Funds for Global Ministries’ scholarships come from a variety of sources and fall into several categories, including World Communion Scholarships, funded by the World Communion Special Sunday offering. Other money comes from endowment, legacies, and the agency’s permanent funds.

Other grants

The scholarship allocations were among the major mission grants authorized by directors at the March meeting. Numerous grants were approved for ethnic minority ministries in the U.S. from special funds provided to Global Ministries by the denomination’s legislating General Conference. The agency administers four of six ethnic or language ministry programs in the U.S., including the National Plan for Hispanic/Latino Ministry, the Asian American Language Plan, the Korean Ministry Plan, and the Asian Pacific Plan. Most of these grants go to annual conferences to be used for starting or strengthening local ministries.

In global grants, the United Methodist Church in Poland received $27,900 toward its 2016 annual evangelistic event with a focus on young people. Set for August this year, the meeting will draw between 380 and 400 participants for a time of worship, celebration, and witness. The 2016 theme is “My Church and I Will Serve God,” an adaptation of Joshua 24:15. The four-day event was launched 15 years ago with 90 persons in attendance.

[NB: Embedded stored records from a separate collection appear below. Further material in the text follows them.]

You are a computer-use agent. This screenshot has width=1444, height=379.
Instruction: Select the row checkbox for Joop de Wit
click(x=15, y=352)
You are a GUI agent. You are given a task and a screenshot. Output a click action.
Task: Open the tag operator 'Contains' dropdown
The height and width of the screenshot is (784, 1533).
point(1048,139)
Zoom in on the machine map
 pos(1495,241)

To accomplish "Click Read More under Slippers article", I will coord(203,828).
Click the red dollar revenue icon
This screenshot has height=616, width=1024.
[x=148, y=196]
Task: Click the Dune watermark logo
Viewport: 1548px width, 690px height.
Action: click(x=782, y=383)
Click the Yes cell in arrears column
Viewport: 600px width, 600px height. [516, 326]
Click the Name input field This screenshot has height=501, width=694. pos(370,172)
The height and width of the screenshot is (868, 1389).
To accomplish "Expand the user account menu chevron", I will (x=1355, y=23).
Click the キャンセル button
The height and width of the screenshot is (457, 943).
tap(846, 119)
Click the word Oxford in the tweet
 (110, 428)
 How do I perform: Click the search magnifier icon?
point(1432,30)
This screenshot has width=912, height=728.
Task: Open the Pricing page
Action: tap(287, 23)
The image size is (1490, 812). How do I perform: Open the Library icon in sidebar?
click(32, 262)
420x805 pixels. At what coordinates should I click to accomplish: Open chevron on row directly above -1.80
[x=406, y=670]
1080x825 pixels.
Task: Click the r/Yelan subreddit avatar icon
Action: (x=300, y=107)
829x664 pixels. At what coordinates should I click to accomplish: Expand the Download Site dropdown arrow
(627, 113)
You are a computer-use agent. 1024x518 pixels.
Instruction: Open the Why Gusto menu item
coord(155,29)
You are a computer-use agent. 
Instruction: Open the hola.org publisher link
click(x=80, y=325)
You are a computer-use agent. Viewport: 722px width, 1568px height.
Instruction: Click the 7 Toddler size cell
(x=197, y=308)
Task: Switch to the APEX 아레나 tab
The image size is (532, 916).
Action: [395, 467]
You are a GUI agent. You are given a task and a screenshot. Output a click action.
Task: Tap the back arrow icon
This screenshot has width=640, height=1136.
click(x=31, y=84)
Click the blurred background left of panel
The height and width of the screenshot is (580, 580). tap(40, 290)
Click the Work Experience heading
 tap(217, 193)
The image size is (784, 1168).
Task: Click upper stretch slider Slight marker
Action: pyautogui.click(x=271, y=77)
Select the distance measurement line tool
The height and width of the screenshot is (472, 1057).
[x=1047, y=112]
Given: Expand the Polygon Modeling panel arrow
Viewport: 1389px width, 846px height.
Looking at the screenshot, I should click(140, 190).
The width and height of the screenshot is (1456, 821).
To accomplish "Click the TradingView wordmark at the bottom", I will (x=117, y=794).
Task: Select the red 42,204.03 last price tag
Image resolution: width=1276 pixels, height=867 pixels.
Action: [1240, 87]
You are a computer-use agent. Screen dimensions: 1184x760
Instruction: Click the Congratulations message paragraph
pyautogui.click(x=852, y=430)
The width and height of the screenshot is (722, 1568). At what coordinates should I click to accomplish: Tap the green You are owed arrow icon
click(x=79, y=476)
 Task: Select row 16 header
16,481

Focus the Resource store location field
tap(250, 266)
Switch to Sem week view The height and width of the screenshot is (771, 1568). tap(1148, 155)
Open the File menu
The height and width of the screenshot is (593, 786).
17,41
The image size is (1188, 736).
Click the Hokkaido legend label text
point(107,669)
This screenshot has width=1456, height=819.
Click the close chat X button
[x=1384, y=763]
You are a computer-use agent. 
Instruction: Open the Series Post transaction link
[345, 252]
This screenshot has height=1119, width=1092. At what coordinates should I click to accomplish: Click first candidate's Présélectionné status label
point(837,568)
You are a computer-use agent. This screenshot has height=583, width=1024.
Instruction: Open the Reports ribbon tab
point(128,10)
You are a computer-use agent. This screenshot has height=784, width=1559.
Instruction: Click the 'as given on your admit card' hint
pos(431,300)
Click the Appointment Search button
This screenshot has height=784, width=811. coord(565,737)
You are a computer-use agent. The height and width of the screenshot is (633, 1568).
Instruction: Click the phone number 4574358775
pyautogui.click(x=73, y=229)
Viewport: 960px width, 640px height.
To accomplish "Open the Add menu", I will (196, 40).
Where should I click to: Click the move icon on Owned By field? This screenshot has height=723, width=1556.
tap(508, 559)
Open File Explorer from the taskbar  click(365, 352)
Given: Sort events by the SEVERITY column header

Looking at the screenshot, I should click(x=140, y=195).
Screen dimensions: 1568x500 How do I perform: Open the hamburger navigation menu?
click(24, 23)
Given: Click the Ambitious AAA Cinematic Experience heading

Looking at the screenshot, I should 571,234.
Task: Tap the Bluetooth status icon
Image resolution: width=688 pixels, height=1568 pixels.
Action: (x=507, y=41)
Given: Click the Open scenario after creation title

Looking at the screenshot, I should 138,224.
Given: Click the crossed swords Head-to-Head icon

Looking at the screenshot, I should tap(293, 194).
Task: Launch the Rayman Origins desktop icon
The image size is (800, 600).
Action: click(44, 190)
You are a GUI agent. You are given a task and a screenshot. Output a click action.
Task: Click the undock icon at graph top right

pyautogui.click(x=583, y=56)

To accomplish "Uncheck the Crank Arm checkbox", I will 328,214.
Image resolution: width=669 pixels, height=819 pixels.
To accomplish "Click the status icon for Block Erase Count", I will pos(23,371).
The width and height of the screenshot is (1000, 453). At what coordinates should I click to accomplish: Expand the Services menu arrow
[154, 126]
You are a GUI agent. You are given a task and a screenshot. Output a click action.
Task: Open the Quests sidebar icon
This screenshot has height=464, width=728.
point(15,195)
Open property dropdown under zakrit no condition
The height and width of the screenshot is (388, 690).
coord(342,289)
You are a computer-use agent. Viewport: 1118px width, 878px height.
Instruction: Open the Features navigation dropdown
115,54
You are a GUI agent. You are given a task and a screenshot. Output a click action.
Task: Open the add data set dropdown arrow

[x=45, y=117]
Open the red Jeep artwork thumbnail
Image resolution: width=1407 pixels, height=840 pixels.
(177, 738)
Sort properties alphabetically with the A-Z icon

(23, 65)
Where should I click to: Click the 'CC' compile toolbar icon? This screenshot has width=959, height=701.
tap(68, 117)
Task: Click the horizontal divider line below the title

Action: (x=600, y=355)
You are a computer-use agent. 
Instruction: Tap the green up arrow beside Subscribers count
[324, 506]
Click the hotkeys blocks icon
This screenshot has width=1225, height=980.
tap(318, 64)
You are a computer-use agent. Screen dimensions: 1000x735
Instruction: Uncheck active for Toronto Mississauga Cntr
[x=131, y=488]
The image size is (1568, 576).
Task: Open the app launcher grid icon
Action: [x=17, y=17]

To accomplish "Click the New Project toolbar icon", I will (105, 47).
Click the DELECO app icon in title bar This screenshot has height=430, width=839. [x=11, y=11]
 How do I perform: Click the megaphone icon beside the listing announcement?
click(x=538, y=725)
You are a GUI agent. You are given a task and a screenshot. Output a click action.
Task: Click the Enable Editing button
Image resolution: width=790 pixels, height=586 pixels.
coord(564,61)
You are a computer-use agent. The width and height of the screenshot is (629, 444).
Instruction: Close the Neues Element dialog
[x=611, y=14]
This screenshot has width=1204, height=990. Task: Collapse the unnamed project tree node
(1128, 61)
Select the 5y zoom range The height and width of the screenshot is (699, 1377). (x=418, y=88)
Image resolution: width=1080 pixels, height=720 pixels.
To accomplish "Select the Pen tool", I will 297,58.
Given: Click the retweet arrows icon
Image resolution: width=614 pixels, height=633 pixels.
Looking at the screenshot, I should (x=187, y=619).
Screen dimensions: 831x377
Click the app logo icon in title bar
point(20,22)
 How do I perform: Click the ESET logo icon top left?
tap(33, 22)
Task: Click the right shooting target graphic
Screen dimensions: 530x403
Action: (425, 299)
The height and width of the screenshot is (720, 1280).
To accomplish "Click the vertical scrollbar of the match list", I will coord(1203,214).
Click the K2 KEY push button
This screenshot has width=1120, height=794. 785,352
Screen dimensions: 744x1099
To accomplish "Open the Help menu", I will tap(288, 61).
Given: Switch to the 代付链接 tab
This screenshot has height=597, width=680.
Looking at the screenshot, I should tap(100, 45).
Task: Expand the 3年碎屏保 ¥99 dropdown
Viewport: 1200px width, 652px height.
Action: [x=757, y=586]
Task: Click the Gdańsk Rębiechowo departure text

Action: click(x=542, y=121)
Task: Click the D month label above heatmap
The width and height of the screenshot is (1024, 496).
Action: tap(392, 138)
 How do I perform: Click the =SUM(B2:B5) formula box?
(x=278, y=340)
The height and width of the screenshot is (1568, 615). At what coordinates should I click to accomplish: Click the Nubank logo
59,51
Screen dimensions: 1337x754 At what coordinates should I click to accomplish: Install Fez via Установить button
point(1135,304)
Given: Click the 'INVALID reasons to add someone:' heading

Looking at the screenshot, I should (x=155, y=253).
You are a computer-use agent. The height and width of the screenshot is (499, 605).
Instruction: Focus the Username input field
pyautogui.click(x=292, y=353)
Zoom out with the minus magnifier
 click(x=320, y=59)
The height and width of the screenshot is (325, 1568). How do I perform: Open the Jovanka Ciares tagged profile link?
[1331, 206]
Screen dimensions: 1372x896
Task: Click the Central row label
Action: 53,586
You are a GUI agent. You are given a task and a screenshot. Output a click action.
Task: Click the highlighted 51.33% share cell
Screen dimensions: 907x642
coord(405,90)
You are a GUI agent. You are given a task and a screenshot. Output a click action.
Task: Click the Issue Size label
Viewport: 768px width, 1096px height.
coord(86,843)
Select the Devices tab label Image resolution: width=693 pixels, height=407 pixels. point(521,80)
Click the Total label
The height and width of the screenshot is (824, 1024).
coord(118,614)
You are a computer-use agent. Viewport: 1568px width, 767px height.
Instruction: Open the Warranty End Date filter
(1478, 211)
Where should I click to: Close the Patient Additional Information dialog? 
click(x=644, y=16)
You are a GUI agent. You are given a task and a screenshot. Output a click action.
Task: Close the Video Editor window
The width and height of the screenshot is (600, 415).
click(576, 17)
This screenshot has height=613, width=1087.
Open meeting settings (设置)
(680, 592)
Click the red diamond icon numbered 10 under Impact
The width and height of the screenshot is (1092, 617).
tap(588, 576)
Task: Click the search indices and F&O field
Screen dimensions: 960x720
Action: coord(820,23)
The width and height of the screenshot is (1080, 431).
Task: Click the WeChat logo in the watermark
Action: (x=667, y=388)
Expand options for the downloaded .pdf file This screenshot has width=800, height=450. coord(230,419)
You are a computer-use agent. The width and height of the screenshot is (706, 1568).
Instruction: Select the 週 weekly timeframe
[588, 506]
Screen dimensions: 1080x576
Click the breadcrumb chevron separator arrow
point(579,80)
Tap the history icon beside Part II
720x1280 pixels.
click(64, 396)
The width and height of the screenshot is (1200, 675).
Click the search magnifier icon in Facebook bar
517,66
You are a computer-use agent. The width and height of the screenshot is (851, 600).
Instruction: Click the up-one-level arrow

Additional grants included:

  • $30,000 to Recovery at Cokesbury, a substance abuse recovery ministry begun 10 years ago by Cokesbury United Methodist Church in Knoxville, Tennessee. The program has expanded into a network spanning Tennessee and reaching into Georgia and Virginia, with seven current sites. It is exploring expansion into other areas as well. The ministry uses the effective, cost-efficient “Celebrate Recovery” model. The funds are from the Special Program on Substance Abuse and Related Violence (SPSARV), a General Conference-mandated program.
  • $17,500 toward the costs of the 2016 focus event of the Rural Chaplains Association, an association whose members engage in rural ministry, with the money going in part to cover the travel costs of Native American participants; funds come from United Methodist Voluntary Service Grants and Native American Ministries Sunday offerings.
  • $10,000 to the Wi’am Palestinian Conflict Resolution Center for peer mediation training in peacebuilding as an alternative to violence among Palestinian youth in the Bethlehem area; funds are from restorative justice ministries.
  • $5,000 to the Methodist Church of Uruguay for Healthy Smiles, a dental health project for young people in the small city of Bella Unión, near the borders Uruguay shares with Brazil and Argentina.

 

*Elliott Wright is an information consultant and Linda Unger is senior writer for the General Board of Global Ministries.